Liuy writeup of Banko et al.

From Cohen Courses
Revision as of 10:42, 3 September 2010 by WikiAdmin (talk | contribs) (1 revision)
(diff) ← Older revision | Latest revision (diff) | Newer revision → (diff)
Jump to navigationJump to search

A review of Banko_2007_open_information_extraction_from_the_web by user:Liuy

The paper deals with the problem that users will have to generate another set of extraction rules or name the relations, once changed to a brand new domain (These have to be done manually). They suggests an unsupervised extraction method to solve this problem, by which relations are extracted and recorded, almost automatically.

It is an interactive system in the sense that it allows users to explore relations and the tuples are assigned a probability and index. It first construct the training set (label it) by a parser and then run Naive Bayes classifier for extraction. The parser traverses the structure : label a set of tuples and connect it to a feature vector. Then these labeled feature vectors will be used in running Naive Bayesian classifier.

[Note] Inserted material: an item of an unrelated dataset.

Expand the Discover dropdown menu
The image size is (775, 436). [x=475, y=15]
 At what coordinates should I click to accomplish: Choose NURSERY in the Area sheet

This paper also describes TEXTRUNNER. It is an open IE from the web matches up to the recall achieved by KNOWITALL. It is highly scalable and can extract vast amount of information from large web corpus. TEXTTUNNER seems have lower error rate than KNOWITALL, and can find similar number of correct extractions. But it still suffers a lot from noun phrase analysis, with adding of stray words and shortening of some arguments.

I like the work, but I think it can bettered by putting the unify the whole thing into a graph structure, as graph is a better way to describe and mine relations.

I have the following concerns on the statistics they reported on the TEXTTRUNNER. In estimating the correctness of the facts, they take a selection of 400 tuples in random from the filtered set. However they do not mention how exactly the filtering is done. The concrete or abstract judgement is rather subjective. As a result, the true of false judgement on top of is dubious.

In estimating the number of distinct facts, they find out it is very hard to decide how many relation strings are synonymous, since many of the relations have multi-facet meanings. Two relations maybe synonymous in one sense, but not in another. So they reduce the problem into similarity at the tuple level. Though the reduction make the problem a lot easier, it also trivialize the problem and results in an overestimation of the number of unique facts.